## LISTA DE TAREFAS
1) Transcreva do texto sobre a crise entre Bolsonaro e o PSL o trecho que vai de "Acorda Cidade" até "comando da legenda.".
2) Extraia das entradas todas as linhas que contêm a palavra "height", levando em conta a diferença entre maiúsculas e minúsculas.

## TEXTO DE ORIGEM
--------------------
Acorda Cidade
O recente agravamento da crise política entre o presidente Jair Bolsonaro e seu partido, o PSL, expõe uma disputa que afeta não apenas a atual administração e a articulação do governo com o Congresso Nacional. A disputa opõe o grupo fiel a Bolsonaro, que não controla a sigla, à ala de dirigentes que sustentam o deputado Luciano Bivar no comando da legenda.
O racha envolve quatro frentes principais:
– O controle do PSL – nessa guerra partidária interna, os bolsonaristas desejam o controle absoluto do partido, mas enfrentam resistência imposta por Bivar. Aliados de Bivar – que, nas palavras de Bolsonaro, está "queimado" – garantem que ele não irá entregar "de jeito nenhum" o comando da sigla;
-O controle da verba milionária do PSL – antes de Bolsonaro, o partido era nanico, mas, a reboque da popularidade do então candidato, elegeu a segunda maior bancada da Câmara e, graças a isso, tem direito a uma fatia considerável do Fundo Especial de Assistência Financeira aos Partidos Políticos (o chamado fundo partidário) e do Fundo Especial de Financiamento de Campanha (o fundo eleitoral);
– A saída ou não do Bolsonaro e deputados do PSL – a cúpula do partido avalia a possibilidade de liberar Bolsonaro e cerca de 20 parlamentares considerados infiéis caso que eles abram mão do dinheiro do fundo partidário. Esses deputados, no entanto, avaliam uma saída jurídica caso decidam deixar a sigla. Isso porque, nessa hipótese, correriam o risco de perder o cargo, já que o partido pode recorrer à Justiça Eleitoral se um parlamentar se desfilia sem justa causa.
Bolsonaro filiou-se ao PSL apenas em janeiro de 2018. Em seu blog no G1, Helio Gurovitz avaliou que a escolha do então candidato se deveu ao fato de a legenda ter lhe oferecido "condições mais vantajosas para promover sua disputa – ao fim vitoriosa – pelo poder". "Desde o início, o PSL não passou de um hospedeiro para o movimento bolsonarista que se erguia nas redes sociais", escreveu Gurovitz.
Além disso, uma das condições que Bolsonaro impôs ao PSL para se filiar era que, durante a campanha, a presidência do partido fosse ocupada por Gustavo Bebianno, o que de fato ocorreu. Horas depois da eleição, Bivar reassumiu o posto.
Na esteira da campanha de Bolsonaro, o partido elegeu 52 deputados (atualmente, são 55, sendo dois licenciados). Para efeito de comparação, na eleição de 2014 a legenda havia eleito apenas um.
O PSL se tornava agora o segundo maior partido da Câmara e a principal força governista no Congresso. Dessa forma, a participação no fundo partidário saltou de R$ 9,7 milhões em 2018 para R$ 110 milhões em 2019 – e a expectativa é que, em 2020, o valor fique entre R$ 400 milhões e R$ 500 milhões.
Já com relação ao fundo eleitoral, a previsão para o pleito do próximo ano é que a legenda receba quantia superior a R$ 200 milhões – graças aos mais de 10% de representação da Câmara dos Deputados.
--------------------
## ENTRADAS FORNECIDAS
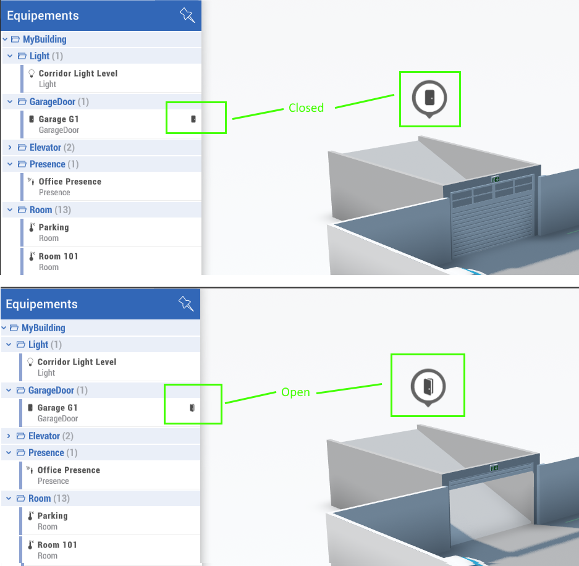Click the lightbulb icon in the upper panel
This screenshot has height=566, width=579.
[x=32, y=73]
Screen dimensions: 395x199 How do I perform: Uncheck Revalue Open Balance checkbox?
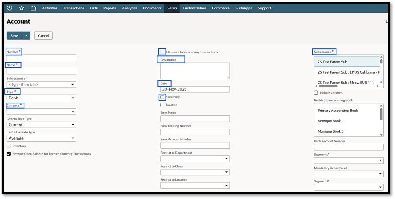pos(9,154)
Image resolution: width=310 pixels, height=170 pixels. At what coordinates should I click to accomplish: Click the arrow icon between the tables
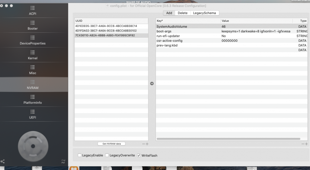coord(152,83)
--------------------
## RESULTADOS FINAIS
1)
Acorda Cidade
O recente agravamento da crise política entre o presidente Jair Bolsonaro e seu partido, o PSL, expõe uma disputa que afeta não apenas a atual administração e a articulação do governo com o Congresso Nacional. A disputa opõe o grupo fiel a Bolsonaro, que não controla a sigla, à ala de dirigentes que sustentam o deputado Luciano Bivar no comando da legenda.

2)
This screenshot has height=566, width=579.
Image resolution: width=310 pixels, height=170 pixels. At what coordinates should I click to accomplish: Click the arrow icon between the tables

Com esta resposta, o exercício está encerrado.